**PROVIDED ENTRIES:**
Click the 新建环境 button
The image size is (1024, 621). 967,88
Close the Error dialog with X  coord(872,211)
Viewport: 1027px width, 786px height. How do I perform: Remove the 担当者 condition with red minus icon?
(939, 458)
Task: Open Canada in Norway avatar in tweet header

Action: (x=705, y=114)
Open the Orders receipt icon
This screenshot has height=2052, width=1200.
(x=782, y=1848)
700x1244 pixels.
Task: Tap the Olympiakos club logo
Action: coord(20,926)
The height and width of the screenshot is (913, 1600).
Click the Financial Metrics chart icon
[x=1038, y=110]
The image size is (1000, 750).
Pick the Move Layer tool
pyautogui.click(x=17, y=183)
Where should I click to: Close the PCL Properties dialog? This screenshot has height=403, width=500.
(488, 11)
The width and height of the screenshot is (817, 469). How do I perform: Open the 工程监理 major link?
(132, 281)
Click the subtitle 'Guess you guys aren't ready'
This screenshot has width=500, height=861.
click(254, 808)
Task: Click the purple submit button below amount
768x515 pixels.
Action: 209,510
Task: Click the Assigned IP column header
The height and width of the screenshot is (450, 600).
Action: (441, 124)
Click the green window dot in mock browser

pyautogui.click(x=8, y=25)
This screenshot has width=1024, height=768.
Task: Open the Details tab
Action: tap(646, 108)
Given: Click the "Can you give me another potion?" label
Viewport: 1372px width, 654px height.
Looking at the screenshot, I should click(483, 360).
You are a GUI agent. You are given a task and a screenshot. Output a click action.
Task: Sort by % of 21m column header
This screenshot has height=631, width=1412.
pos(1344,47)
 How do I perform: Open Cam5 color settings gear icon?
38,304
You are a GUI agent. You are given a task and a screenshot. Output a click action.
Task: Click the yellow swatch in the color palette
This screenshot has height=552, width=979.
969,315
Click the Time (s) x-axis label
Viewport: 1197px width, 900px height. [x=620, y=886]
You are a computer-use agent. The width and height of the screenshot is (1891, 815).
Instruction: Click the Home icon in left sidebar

**WORK TASK:** Everything in the listing above should be printed again exactly.

**ANSWER:**
Click the 新建环境 button
The image size is (1024, 621). 967,88
Close the Error dialog with X  coord(872,211)
Viewport: 1027px width, 786px height. How do I perform: Remove the 担当者 condition with red minus icon?
(939, 458)
Task: Open Canada in Norway avatar in tweet header

Action: (x=705, y=114)
Open the Orders receipt icon
This screenshot has height=2052, width=1200.
(x=782, y=1848)
700x1244 pixels.
Task: Tap the Olympiakos club logo
Action: coord(20,926)
The height and width of the screenshot is (913, 1600).
Click the Financial Metrics chart icon
[x=1038, y=110]
The image size is (1000, 750).
Pick the Move Layer tool
pyautogui.click(x=17, y=183)
Where should I click to: Close the PCL Properties dialog? This screenshot has height=403, width=500.
(488, 11)
The width and height of the screenshot is (817, 469). How do I perform: Open the 工程监理 major link?
(132, 281)
Click the subtitle 'Guess you guys aren't ready'
This screenshot has width=500, height=861.
click(254, 808)
Task: Click the purple submit button below amount
768x515 pixels.
Action: 209,510
Task: Click the Assigned IP column header
The height and width of the screenshot is (450, 600).
Action: (441, 124)
Click the green window dot in mock browser

pyautogui.click(x=8, y=25)
This screenshot has width=1024, height=768.
Task: Open the Details tab
Action: tap(646, 108)
Given: Click the "Can you give me another potion?" label
Viewport: 1372px width, 654px height.
Looking at the screenshot, I should click(483, 360).
You are a GUI agent. You are given a task and a screenshot. Output a click action.
Task: Sort by % of 21m column header
This screenshot has height=631, width=1412.
pos(1344,47)
 How do I perform: Open Cam5 color settings gear icon?
38,304
You are a GUI agent. You are given a task and a screenshot. Output a click action.
Task: Click the yellow swatch in the color palette
This screenshot has height=552, width=979.
969,315
Click the Time (s) x-axis label
Viewport: 1197px width, 900px height. [x=620, y=886]
You are a computer-use agent. The width and height of the screenshot is (1891, 815).
Instruction: Click the Home icon in left sidebar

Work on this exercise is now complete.